==== Input data ====

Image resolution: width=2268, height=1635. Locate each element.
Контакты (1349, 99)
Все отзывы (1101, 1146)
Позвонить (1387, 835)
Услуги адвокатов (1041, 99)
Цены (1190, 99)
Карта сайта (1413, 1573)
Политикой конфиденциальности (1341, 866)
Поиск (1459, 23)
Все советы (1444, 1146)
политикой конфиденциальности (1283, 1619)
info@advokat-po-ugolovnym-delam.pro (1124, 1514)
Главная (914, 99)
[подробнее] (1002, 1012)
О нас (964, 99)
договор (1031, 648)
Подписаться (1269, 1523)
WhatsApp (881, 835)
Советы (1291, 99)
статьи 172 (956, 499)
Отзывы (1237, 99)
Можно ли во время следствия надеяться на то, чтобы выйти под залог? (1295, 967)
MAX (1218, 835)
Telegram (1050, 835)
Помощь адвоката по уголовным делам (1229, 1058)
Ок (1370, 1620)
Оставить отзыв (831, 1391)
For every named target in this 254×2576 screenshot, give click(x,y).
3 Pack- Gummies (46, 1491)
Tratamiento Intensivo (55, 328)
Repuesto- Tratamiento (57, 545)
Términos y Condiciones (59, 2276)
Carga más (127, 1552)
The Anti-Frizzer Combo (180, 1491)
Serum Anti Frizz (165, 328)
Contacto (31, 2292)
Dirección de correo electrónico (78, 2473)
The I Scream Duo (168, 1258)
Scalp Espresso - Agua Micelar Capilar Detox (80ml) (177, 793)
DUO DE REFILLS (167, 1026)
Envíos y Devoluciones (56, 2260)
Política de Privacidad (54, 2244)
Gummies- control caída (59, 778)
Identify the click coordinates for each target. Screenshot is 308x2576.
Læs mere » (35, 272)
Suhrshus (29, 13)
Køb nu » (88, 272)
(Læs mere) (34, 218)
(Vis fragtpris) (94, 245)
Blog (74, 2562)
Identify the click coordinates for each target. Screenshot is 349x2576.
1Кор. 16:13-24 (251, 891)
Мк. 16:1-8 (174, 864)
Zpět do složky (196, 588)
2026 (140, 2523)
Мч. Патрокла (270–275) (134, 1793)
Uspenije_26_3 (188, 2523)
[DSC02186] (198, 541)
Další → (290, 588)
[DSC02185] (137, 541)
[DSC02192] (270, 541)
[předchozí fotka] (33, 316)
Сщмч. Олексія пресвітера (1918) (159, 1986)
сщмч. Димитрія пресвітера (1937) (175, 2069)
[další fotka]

====

(Work order) How many lines in the entries hold the word "Gummies"? Only the number is wanted.

(Answer to this exercise) 2